American baseball player (1962–2022)

Jeffrey David Innis (July 5, 1962 – January 30, 2022) was an American baseball pitcher who played seven seasons in Major League Baseball (MLB). Nicknamed "I-Man", he played for the New York Mets from 1987 to 1993. He batted and threw right-handed.

==Early life==
Innis was born in Decatur, Illinois, on July 5, 1962. He was one of two children of Peter Innis and June (Enos), who both worked as teachers. Innis attended Eisenhower High School in his hometown. He went on to study at the University of Illinois Urbana-Champaign and earned a psychology degree.

==Amateur career==
Innis played collegiate summer baseball for the Cotuit Kettleers of the Cape Cod Baseball League (CCBL) in 1981 and 1982. He led the league in saves and was a league all-star in both seasons, winning the league title with the Kettleers in 1981. He was subsequently drafted by the New York Mets in the thirteenth round of the 1983 Major League Baseball draft. Innis was later inducted into the CCBL Hall of Fame in 2008.

==Professional career==
Innis played five seasons in the minor leagues from 1983 to 1987. He made his MLB debut on May 16, 1987, at the age of 24, pitching two innings, striking out three, and being the losing pitcher in a 5–4 defeat to the San Francisco Giants. He also made the only start of his major league career on May 26 that year, receiving a no decision after surrendering two earned runs over four innings against the Giants. He subsequently posted a 3.16 earned run average (ERA) and 28 strikeouts over 25 2/3 innings pitched in his first MLB season.

Innis pitched in only 12 games in 1988 before being sent down to the minor leagues. However, he posted a career-best 1.89 ERA in the majors that year, and was credited with his first major league win on June 4 against the Chicago Cubs. He started the 1989 season with the Tidewater Tides and remained there until June, when Terry Leach was traded to the Kansas City Royals. Innis finished the year with a 3.18 ERA and 16 strikeouts over 39 2/3 innings. He was limited to three games pitched in April of the following year before being sent back to Tidewater. He was eventually promoted back to the major league roster in June and collected his first major league save on June 29 against the Cincinnati Reds. During the 1991 season, he compiled a 0–2 win–loss record along with a 2.66 ERA and a career-high 47 strikeouts in 84 2/3 innings. He finished ninth in the National League (NL) in games pitched (69), and became the first major league pitcher to appear in 60 games without recording a win or a save. This ironically factored against him during salary arbitration at the end of the season. Innis had a 6–9 record, a 2.86 ERA and 39 strikeouts in a career-high 88 innings pitched in 1992. He set a franchise record of 76 games pitched, and finished fifth in the league in games pitched and sixth in hit by pitch (6).
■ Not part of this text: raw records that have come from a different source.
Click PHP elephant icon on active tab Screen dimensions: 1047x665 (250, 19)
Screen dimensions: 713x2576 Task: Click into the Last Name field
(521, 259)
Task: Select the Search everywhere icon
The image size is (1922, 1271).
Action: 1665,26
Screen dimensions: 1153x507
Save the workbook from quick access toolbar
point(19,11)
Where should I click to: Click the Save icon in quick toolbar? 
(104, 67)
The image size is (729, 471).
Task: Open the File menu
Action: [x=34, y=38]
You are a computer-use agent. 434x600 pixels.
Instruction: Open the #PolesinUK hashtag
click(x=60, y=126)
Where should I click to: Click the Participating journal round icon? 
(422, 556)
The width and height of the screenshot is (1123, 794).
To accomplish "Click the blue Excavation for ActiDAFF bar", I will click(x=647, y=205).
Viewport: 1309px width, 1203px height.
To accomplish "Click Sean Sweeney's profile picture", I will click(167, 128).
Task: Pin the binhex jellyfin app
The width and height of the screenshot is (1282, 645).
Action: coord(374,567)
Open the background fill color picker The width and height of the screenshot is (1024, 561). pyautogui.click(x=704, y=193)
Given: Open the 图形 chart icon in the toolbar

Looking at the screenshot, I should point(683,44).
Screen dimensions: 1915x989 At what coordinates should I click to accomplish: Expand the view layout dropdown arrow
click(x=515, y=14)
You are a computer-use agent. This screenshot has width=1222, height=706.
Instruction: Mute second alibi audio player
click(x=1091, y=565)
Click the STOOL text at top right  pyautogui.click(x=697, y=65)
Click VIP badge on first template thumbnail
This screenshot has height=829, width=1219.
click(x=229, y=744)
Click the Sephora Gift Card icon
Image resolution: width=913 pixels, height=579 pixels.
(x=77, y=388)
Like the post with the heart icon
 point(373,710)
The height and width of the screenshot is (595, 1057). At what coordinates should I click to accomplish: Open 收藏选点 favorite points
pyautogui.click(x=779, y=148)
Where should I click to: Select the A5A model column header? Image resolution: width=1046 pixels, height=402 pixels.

Innis played his final major league game on October 2, 1993, at the age of 31. In a seven-season career, he posted a 10–20 win–loss record with a 3.05 ERA in 288 games pitched. At the time of his death, Innis's 288 games pitched for the franchise was twelfth all-time.

==Personal life==
Innis married Kelly McNee on November 21, 1992. They met while they were studying at the University of Illinois, where she was an All-America cross-country and indoor-track runner. Together, they had two children: Keenan and Shannon. They divorced in around 2005, but remained on friendly terms.

After retiring from professional baseball, Innis relocated to Cumming, Georgia. It was reported in January 2022 that Innis was dying of cancer and that he was receiving treatment at the University of Texas MD Anderson Cancer Center in Houston, Texas. His family set up a page on GoFundMe to bring him home to Atlanta to spend his final days. He died later that month on January 30 in Dawsonville, Georgia. He was 59 years old.